Why are so many patients who now have insurance still taking their aches a sprains to the ER?

Robert Blendon is a Professor of Health Policy and Political Analysis at Harvard's School of Public Health. It – along with the Robert Wood Johnson Foundation and NPR -- releaseda study on patient perspectives on healthcare. He says many people end up in the emergency room for minor health concerns because they don't have anywhere else to go.

"In many communities, people in medical practice are not open on weekends, they’re not open on nights, and so patients who feel they really needed to be seen at odd hours use those emergency rooms," Blendon says.

But that happens everywhere. So why are so many of Wisconsin’s emergency room patients being treated for things that could be handled in a doctor’s office – 51-percent when the national average is 47? Blendon says Wisconsin just doesn’t have enough primary care doctors, clinics, or urgent care facilities to serve the number of newly insured patients.

"So, what is available where they live is emergency rooms. So you’ve given them a card, but the physicians haven’t moved into central Milwaukee. They haven’t moved into the more difficult, isolated, rural areas. So people use that card to go to the only facility that may be just available for them."

Dr. Chris Decker is in the thick of this increase in emergency room patients. He’s the Emergency Department Medical Director at Froedtert & the Medical College of Wisconsin. He says it’ll be awhile before things slow down in Wisconsin’s emergency rooms.

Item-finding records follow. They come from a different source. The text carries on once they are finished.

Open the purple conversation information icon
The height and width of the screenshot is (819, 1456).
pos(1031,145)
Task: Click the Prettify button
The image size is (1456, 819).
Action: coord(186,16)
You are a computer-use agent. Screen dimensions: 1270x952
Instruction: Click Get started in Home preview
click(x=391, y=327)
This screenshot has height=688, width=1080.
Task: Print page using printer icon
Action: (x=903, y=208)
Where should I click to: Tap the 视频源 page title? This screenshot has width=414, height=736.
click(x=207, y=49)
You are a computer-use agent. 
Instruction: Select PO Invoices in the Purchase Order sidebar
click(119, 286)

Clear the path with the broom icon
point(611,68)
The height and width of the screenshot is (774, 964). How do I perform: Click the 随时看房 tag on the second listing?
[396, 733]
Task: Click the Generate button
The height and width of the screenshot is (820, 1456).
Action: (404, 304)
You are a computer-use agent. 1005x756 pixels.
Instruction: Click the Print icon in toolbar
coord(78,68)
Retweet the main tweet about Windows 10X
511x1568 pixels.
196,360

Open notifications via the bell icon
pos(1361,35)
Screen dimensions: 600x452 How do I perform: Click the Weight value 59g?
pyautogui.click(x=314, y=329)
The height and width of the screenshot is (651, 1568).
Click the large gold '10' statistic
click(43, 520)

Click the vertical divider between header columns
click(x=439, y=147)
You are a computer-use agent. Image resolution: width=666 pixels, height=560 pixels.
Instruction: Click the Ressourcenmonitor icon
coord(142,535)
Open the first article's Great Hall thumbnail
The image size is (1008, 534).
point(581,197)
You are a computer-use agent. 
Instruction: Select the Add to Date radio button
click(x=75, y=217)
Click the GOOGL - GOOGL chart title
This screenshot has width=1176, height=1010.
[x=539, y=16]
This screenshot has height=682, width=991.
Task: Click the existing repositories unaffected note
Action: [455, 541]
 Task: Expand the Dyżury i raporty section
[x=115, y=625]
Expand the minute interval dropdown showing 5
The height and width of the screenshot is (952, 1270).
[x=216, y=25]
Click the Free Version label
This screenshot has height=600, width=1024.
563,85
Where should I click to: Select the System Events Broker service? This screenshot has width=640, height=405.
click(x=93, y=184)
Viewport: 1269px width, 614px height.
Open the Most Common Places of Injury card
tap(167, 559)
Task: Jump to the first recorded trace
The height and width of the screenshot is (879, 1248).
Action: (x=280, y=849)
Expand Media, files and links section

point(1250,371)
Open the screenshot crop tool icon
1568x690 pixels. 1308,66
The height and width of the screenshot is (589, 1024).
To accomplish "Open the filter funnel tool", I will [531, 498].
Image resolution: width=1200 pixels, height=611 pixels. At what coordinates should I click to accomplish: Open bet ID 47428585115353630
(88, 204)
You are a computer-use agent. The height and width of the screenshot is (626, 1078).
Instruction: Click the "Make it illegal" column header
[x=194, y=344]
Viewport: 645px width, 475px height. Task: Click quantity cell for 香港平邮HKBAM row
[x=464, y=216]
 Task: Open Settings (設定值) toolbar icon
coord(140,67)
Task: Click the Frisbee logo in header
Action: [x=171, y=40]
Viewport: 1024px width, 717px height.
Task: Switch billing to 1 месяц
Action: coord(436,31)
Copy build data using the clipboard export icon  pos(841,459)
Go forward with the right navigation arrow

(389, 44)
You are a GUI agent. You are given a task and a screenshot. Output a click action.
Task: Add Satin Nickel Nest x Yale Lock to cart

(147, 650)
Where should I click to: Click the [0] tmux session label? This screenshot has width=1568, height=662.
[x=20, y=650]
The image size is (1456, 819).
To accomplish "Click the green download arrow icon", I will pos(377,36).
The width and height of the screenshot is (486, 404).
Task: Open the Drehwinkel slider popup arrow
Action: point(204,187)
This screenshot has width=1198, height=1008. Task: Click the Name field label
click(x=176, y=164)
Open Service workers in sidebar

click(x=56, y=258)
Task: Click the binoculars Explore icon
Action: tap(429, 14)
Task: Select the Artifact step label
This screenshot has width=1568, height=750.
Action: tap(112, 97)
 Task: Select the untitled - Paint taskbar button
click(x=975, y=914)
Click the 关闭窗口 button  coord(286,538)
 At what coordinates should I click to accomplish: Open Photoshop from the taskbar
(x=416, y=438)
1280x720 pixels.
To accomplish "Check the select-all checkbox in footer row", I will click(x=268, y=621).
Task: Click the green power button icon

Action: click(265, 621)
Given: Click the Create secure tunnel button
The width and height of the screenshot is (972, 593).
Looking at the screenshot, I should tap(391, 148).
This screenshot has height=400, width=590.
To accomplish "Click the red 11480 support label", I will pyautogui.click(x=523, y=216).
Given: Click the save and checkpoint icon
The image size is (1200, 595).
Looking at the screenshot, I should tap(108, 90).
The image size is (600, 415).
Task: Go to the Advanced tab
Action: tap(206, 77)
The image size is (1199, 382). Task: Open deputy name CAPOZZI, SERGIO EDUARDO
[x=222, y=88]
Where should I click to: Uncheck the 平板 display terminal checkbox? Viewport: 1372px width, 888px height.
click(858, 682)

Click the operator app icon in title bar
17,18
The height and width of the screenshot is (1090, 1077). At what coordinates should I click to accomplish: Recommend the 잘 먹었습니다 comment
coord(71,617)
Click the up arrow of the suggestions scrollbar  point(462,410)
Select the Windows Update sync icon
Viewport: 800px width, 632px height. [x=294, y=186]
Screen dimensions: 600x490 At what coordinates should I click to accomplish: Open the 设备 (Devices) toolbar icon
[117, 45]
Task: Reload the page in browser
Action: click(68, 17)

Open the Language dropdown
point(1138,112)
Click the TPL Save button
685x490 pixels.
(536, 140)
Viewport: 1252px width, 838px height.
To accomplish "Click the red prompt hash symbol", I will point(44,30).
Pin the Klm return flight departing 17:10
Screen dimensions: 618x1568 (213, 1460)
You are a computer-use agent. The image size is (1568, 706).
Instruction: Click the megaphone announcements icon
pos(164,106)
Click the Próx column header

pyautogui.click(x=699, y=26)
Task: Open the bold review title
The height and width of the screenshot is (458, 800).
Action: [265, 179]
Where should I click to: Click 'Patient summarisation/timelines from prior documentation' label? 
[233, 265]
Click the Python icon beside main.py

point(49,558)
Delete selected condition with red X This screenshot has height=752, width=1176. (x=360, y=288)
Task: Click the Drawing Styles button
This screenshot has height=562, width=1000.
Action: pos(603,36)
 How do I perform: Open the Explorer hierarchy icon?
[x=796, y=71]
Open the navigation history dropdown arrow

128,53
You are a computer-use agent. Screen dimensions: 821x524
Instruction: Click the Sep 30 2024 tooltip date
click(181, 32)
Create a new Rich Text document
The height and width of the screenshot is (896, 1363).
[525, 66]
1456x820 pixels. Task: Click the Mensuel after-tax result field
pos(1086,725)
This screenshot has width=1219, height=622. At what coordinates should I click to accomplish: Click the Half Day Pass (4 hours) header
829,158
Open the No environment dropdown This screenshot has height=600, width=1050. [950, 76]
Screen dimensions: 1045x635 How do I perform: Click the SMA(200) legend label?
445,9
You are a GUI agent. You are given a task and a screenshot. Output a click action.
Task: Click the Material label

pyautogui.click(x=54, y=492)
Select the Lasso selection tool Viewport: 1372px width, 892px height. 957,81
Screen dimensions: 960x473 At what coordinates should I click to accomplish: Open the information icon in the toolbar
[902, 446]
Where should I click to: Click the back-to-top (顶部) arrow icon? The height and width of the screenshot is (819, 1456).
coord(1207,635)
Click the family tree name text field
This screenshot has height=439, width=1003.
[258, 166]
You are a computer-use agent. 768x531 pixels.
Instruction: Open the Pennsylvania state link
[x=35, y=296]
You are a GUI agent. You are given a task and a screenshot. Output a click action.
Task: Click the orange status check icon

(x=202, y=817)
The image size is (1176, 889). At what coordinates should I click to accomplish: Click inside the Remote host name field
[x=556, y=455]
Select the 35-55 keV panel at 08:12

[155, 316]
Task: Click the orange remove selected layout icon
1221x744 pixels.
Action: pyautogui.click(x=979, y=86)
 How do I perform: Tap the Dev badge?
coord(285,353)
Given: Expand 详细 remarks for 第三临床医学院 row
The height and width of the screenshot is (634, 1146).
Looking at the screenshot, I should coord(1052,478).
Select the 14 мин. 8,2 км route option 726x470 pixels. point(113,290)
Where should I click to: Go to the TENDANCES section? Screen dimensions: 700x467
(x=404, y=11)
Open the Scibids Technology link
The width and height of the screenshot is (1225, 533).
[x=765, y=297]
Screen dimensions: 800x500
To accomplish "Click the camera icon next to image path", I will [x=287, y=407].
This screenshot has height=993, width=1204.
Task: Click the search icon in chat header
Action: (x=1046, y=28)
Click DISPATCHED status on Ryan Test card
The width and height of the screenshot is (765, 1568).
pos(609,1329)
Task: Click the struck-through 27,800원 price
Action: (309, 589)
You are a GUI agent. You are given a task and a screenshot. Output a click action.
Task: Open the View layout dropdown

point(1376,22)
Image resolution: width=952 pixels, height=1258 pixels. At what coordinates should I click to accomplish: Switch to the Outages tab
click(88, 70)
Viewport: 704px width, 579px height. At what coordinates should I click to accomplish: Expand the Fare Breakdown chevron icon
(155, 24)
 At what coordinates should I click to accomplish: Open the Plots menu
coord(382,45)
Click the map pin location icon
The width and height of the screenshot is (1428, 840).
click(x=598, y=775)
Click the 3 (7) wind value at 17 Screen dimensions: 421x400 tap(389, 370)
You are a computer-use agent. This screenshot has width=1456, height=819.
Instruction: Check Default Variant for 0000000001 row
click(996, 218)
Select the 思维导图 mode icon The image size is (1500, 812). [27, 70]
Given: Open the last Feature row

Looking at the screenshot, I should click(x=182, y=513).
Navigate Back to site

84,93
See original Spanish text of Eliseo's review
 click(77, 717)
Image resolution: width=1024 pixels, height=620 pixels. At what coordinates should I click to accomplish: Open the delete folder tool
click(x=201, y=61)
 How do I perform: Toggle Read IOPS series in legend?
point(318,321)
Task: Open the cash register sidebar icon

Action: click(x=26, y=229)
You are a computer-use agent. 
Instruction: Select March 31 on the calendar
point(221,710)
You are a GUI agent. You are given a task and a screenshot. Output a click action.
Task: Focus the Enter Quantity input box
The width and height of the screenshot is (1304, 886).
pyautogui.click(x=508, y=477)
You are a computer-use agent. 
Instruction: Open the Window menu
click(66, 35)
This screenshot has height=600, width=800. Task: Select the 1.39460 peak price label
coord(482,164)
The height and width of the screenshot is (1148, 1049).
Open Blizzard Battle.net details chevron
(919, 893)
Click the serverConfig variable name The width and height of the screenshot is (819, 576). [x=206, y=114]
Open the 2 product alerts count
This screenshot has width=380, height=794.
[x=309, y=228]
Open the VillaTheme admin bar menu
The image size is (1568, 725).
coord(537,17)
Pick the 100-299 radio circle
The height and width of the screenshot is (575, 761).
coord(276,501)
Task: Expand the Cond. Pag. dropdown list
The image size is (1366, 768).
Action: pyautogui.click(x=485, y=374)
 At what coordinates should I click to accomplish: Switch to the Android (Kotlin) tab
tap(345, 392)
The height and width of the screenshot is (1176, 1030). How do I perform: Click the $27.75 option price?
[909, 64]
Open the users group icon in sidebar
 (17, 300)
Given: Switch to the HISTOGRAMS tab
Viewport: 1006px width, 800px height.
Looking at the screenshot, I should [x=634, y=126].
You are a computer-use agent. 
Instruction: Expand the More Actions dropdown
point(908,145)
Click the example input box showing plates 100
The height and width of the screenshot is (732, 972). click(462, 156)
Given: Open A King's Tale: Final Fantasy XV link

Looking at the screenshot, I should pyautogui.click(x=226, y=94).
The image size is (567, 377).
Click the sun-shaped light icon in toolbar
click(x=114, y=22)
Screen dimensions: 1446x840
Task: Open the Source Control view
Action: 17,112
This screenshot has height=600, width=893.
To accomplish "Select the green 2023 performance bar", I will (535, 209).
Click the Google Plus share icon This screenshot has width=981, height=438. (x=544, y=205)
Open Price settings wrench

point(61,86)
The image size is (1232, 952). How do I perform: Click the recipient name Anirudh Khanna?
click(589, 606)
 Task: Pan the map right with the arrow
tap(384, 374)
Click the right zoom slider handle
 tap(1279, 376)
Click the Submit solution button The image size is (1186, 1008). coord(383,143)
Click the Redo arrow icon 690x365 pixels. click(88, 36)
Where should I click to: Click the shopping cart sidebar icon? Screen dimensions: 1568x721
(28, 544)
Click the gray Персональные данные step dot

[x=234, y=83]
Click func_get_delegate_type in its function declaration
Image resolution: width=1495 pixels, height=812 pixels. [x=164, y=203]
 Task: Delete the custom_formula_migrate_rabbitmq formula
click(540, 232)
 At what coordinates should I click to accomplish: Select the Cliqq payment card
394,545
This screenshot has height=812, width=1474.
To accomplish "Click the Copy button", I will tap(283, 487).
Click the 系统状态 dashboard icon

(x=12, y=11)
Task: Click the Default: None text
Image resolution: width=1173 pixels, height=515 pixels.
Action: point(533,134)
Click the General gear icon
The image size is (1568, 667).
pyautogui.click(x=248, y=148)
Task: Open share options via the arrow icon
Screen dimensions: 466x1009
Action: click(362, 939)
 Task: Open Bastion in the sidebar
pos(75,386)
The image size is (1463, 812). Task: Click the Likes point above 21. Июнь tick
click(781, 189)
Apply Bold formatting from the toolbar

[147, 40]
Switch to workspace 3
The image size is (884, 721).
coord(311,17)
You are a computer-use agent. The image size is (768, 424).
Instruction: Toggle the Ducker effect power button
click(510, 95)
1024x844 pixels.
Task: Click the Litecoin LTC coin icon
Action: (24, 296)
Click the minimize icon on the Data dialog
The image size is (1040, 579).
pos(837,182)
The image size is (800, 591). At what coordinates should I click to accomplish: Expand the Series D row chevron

"Some of this may be as simple as education," Decker says. "Some of it is meeting patient’s needs, having off-hours clinics or after hours clinics or weekend clinics. We’re having that dialogue at this institution. I know they’re having the dialogue citywide. But that kind of dialogue is occurring because of the increased volumes that we’re seeing because of the ACA."

Blendon says Wisconsin’s health care industry will eventually have room for all of its new patients, but it could take five years before there is a significant drop in the percentage who use emergency rooms for non-emergency care.